--- DIRECTIONS ---
Print, exactly and without pictures, the lines from the one where "At what coordinates" appears down to the end of the entries.
BEGIN EXERCISE INPUTS
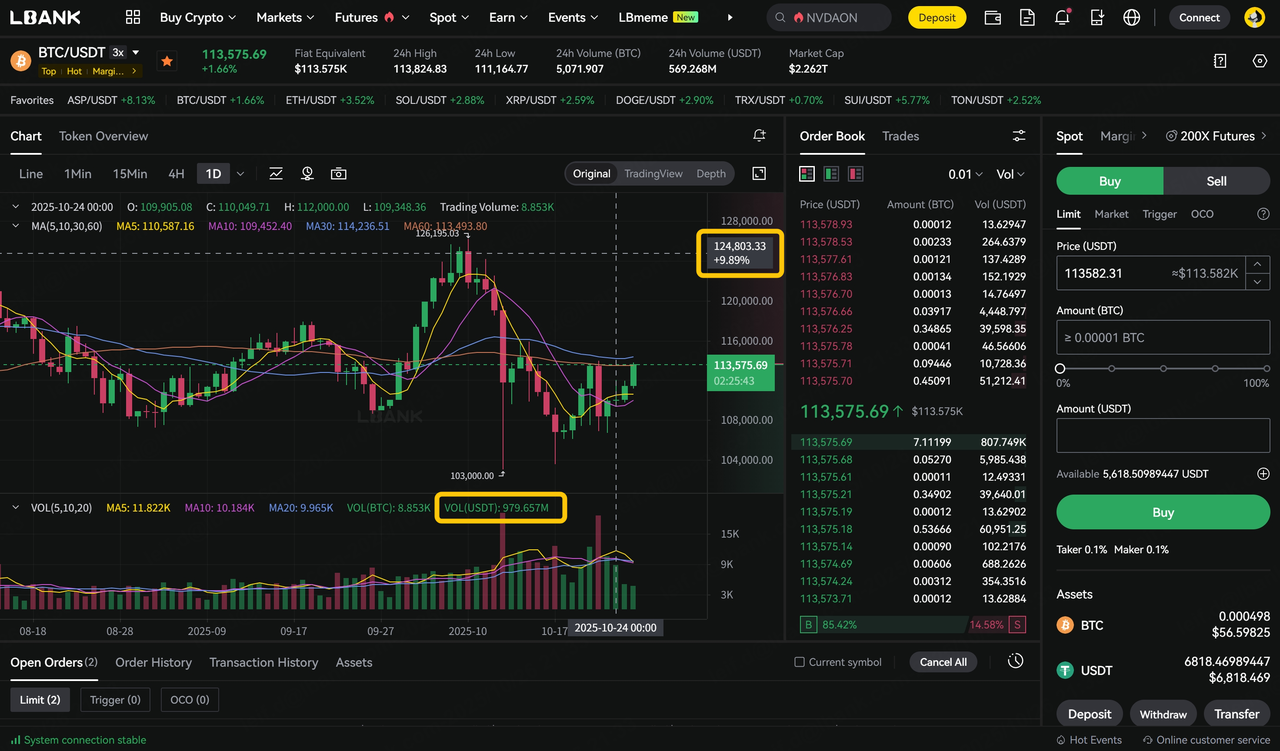This screenshot has height=751, width=1280.
Task: Expand the 1D timeframe dropdown arrow
Action: pos(240,174)
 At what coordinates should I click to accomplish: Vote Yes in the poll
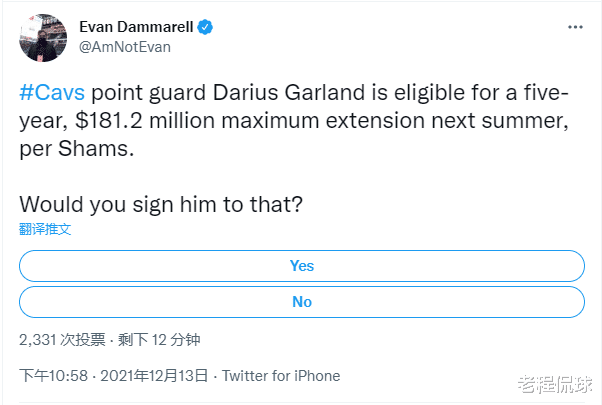pos(301,266)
END EXERCISE INPUTS
--- RESULT FOR THIS TASK ---
 At what coordinates should I click to accomplish: Vote Yes in the poll
pos(301,266)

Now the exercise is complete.